La solution de Reynald me paraissait peu convaincante car elle sautait une étape : il fallait expliquer le domino de rang 4 à partir des deux précédents. Or il suffit de constater que 3x3=9 qui peut s'écrire 6+3 soit 3 et je retiens 1 d'où le 2 sur la case du haut et de même pour la case du bas 4x2=8=6+2 soit 2 et je retiens 1 d'où le 1. Un peu plus tordu que le décalage de la virgule mais suffisant pour valider la réponse de Reynald.


----------



## Reynald

Kamoulox !


----------



## broglet

tamanoir said:


> La solution de Reynald me paraissait peu convaincante car elle sautait une étape : il fallait expliquer le domino de rang 4 à partir des deux précédents. Or il suffit de constater que 3x3=9 qui peut s'écrire 6+3 soit 3 et je retiens 1 d'où le 2 sur la case du haut et de même pour la case du bas 4x2=8=6+2 soit 2 et je retiens 1 d'où le 1. Un peu plus tordu que le décalage de la virgule mais suffisant pour valider la réponse de Reynald.


complètement incompréhensible


----------



## Keith Bradford

tamanoir said:


> La solution de Reynald me paraissait peu convaincante car elle sautait une étape : *il fallait expliquer* le domino de rang 4 à partir des deux précédents...


Pourquoi le fallait-il?  Le rang 4 est une nouvelle donnée, à partir de laquelle il faut trouver le rang *5*.  "The pattern" en termes de rangs est 1 x 2 = 3 ; 3 x 4 = ?

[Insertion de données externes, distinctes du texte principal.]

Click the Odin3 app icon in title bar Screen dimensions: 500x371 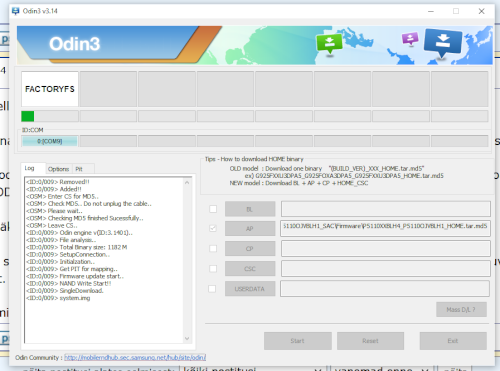pyautogui.click(x=15, y=11)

Il faut dire que c'est moins satifaisant qu'un _pattern _où tous les rangs obéissent à la même loi jusqu'à l'infini. Mais un tel espoir est vain dès que l'on décide d'utiliser le format d'un domino, où le maximum dans toutes les cases est de 6.


----------



## snarkhunter

Keith Bradford said:


> ... le format d'un domino, où le maximum dans toutes les cases est de 6.


_... ça, c'était avant !_


----------



## Topsie

broglet said:


> complètement incompréhensible


Ouf! Je ne suis pas la seule! @tamanoir, @Reynald & @Keith Bradford: je vous crois sur parole...


snarkhunter said:


> _... ça, c'était avant !_


 Pitié!!!


----------



## tamanoir

Je tente une autre explication alors : on résoud l'énigme en considérant que les dominos sont un système cyclique de numération en base 7. Après le 6 vient le 0 (blanc) et puis le 1 etc. Dans ce système le 9 s'écrit 2 et le 8 s'écrit 1. On a alors (3,2) x (3,4) = (2,1) ce qui valide l'algorithme pour le domino de 4 ème rang. Le domino de 5ème rang recherché est donc  (3,4) x (2,1) = (6,4). Bravo Reynald!


----------



## broglet

bonjour tamanoir - this is getting worse than Fermat's last theorem.  While your solution (mod 7 not base 7) is ingenious can you prove that it is unique?


----------



## Laurent2018

D'accord avec Tarto: le premier domino se retrouve en position 4 mais à l'envers (upside down).
Donc la réponse est d'inverser le 2eme pour la position 5.
On a manifestement une préférence pour la visualisation spatiale que pour les maths!!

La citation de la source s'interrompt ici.